Contract-based chip prices are likely to rise around 15 percent to 20 percent, depending upon the level of sophistication, people familiar with the matter said.
Chips produced on legacy nodes would face bigger price hikes, while new pricing would be applied from the second half of this year, they said, adding that Samsung has finished negotiating with some clients and is in discussions with others.
Samsung’s decision is a shift from last year’s relatively stable pricing policy, when the industry rushed to raise prices in the wake of a global chip shortage. The company is facing multiple risks such as the war in Ukraine, lockdown measures in China, rising interest rates and inflation. Those are throwing a wrench into business plans typically made a few years in advance.
The move translates into additional pressure on makers of smartphones, cars and game consoles to lift the prices consumers pay.

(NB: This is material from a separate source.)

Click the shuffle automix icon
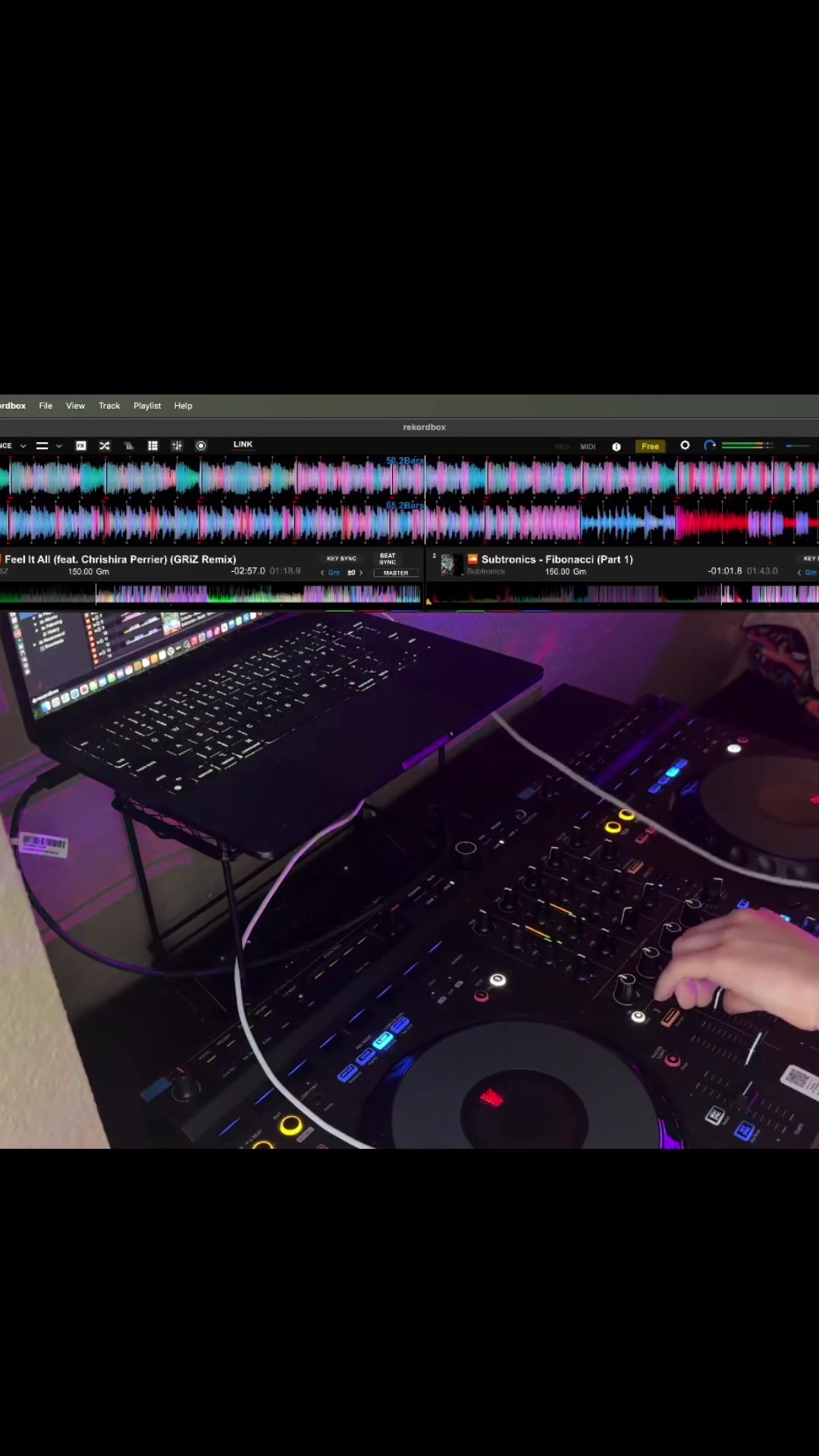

Samsung and Taiwan Semiconductor Manufacturing Co (TSMC, 台積電) account for more than two-thirds of global capacity for outsourced chips.
Costs for chipmakers are now rising at about 20 to 30 percent on average on all fronts, from chemicals, gas and wafers to equipment and construction materials.

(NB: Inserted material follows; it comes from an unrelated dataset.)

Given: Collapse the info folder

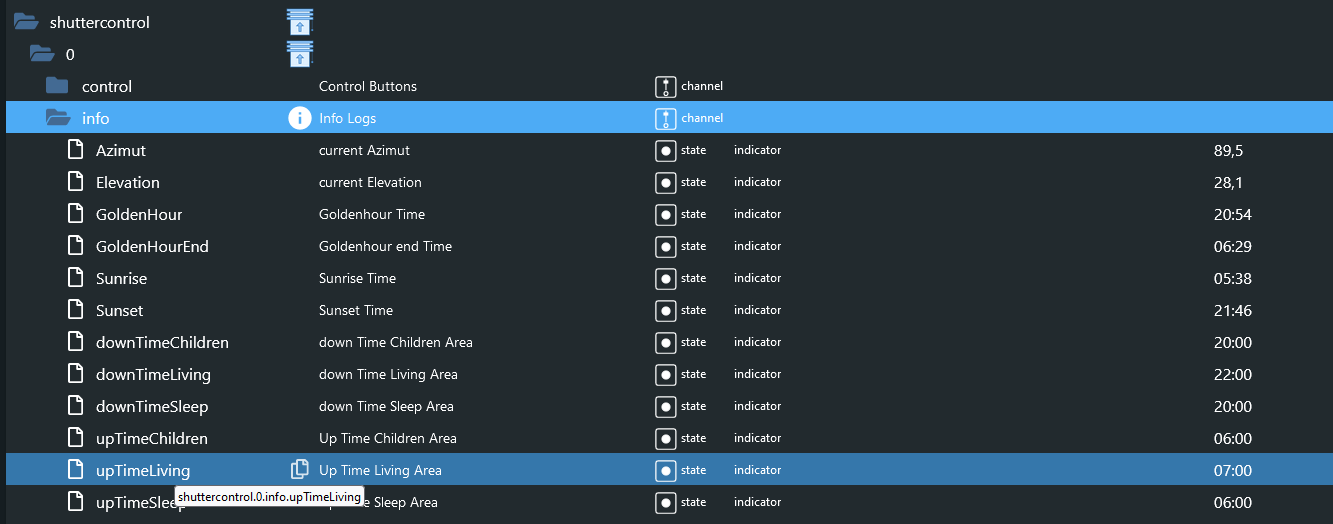Looking at the screenshot, I should 57,118.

Contract chip manufacturers including TSMC and United Microelectronics Corp (UMC, 聯電) are telling clients that they plan to raise prices by a mid-to-high single-digit percentage, on the heels of a price hike several months ago.
Industry leader TSMC has told clients that it plans to raise prices by about 5 percent to 8 percent next year, following a 20 percent price hike last year, the Nikkei said.
UMC is also planning another round of 4 percent price hikes in the second quarter. ASML Holding NV — a key supplier to Samsung and TSMC — warned last month of rising pressure on labor costs, in addition to higher material and transportation costs.
The shortage forces customers to prioritize the ability to procure and secure needed chips over prices. Semiconductor makers have been trying to improve profitability, partly by shifting more weight to high-end chips, said Bloomberg Intelligence analyst Masahiro Wakasugi.
“This is an inevitable move for Samsung,” Wakasugi said. “Some customers may accept higher prices if they can get chips earlier than others.”